MILAVIA Forum - Military Aviation Discussion Forum

Author Topic: Japan might send Navy to counter anti-whaling plan  (Read 5299 times)

Offline Gripen

  • General of Flight
  • *******
  • Posts: 1390
  • Country: au
Japan might send Navy to counter anti-whaling plan
« on: December 18, 2007, 04:04:09 AM »
A defence expert has warned Japan could send its Navy to the Southern Ocean to shadow Australia's Navy if the Federal Government decides to use the Australian Defence Force (ADF) to monitor Japanese whaling.

The Federal Government is to announce within days how it will carry out its plans to check on Japan's whaling fleet.

The Government has not ruled out using the Australian Navy, but it is expected it will mainly use the civilian-crewed customs ship, the Oceanic Viking.

It is armed with two machine guns and and has a boarding party of specialist Customs officers.

The ship is specially-fitted out for the Southern Ocean and has sophisticated surveillance equipment that would be used to collect evidence for possible international challenges against the Japanese whaling.

Australian Institute for Strategic Policy (AISP) spokesman Mark Thomson says he expects Japan to lodge a complaint if Australia uses the Navy as the main way of monitoring the whale cull.

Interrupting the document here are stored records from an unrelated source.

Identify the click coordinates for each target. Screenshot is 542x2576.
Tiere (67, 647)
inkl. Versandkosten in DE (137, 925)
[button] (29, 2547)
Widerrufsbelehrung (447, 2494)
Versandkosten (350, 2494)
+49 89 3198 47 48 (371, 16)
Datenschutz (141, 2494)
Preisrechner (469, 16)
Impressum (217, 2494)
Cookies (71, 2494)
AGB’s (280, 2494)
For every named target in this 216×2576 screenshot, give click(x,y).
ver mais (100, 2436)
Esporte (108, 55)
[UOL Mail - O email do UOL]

"The Japanese would probably protest through diplomatic channels," he said.

"They could send a vessel to monitor our vessel monitoring our whaling fleet and pretty soon, you're getting into a silly situation."

The Federal Opposition has been warning that sending a fully-armed Navy frigate would be unnecessarily provocative to a close ally.

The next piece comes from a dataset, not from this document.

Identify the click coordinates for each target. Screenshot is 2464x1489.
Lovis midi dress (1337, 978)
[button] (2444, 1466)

Greenpeace says the use of the Oceanic Viking would be highly appropriate.

Steve Shallhorn, the chief executive officer of Greenpeace for Australia and the Pacific says the Oceanic Viking is suitable for the task.

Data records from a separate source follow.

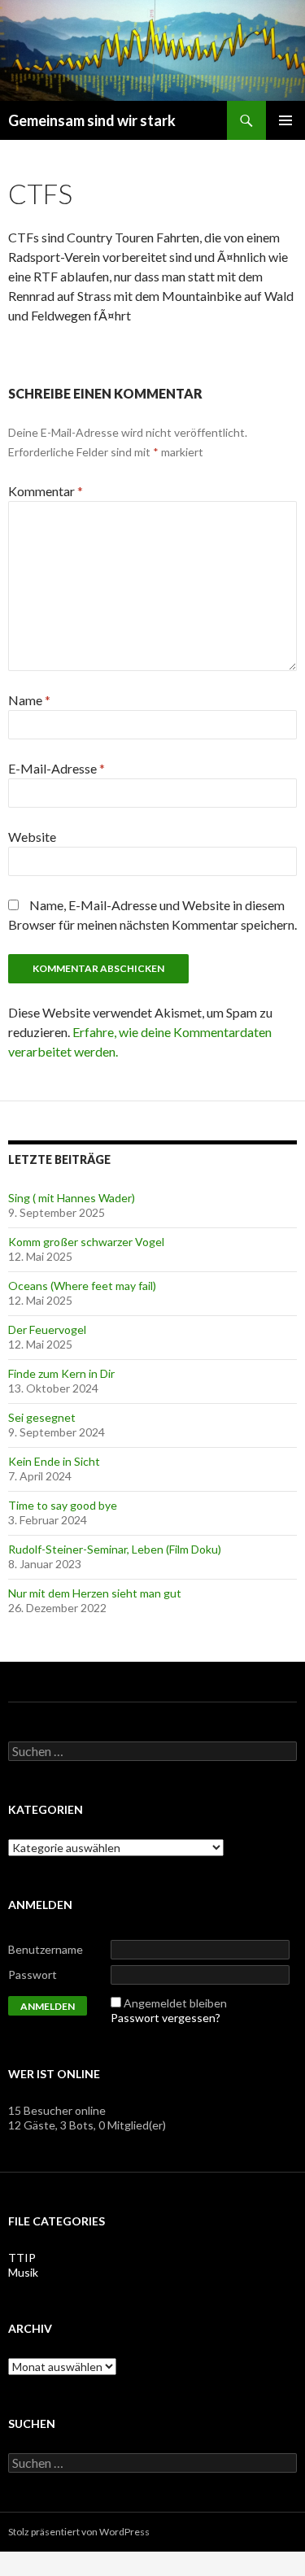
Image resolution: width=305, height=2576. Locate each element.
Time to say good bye (62, 1505)
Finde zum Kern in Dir (61, 1373)
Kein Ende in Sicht (54, 1461)
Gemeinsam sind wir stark (92, 120)
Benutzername (45, 1949)
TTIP (22, 2257)
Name (29, 700)
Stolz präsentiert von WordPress (79, 2532)
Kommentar (45, 491)
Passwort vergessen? (165, 2018)
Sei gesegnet (42, 1417)
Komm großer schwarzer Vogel (86, 1242)
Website (32, 836)
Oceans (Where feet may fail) (82, 1285)
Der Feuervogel (47, 1329)
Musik (23, 2272)
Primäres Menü (285, 120)
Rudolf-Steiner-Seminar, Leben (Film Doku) (114, 1549)
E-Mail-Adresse (56, 768)
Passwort (32, 1974)
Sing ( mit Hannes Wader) (71, 1198)
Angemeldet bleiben (175, 2003)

"It has been built to operate in Antarctic waters where there's quite a bit of ice and it does have surveillance capabilities," he said.

"The important thing here is to gather evidence to use in international legal cases against Japan, rather than showing military muscle."

Other environmental groups are calling on the Federal Government to increase diplomatic pressure on Japan to end its whaling program.

The plan has been supported by several environmental groups, including the International Fund for Animal Welfare (IFAW).

But IFAW campaigner Darren Kindleysides says the Government must also ensure that pressuring the Japanese Government to end whaling is the top priority in any bilateral talks.

"First and foremost our prime minister needs to pick up the phone to his counterpart in Japan and tell him, in no uncertain terms, to recall the fleet," he said.

Environmental groups are also promising to shadow the whaling fleet with their own ships.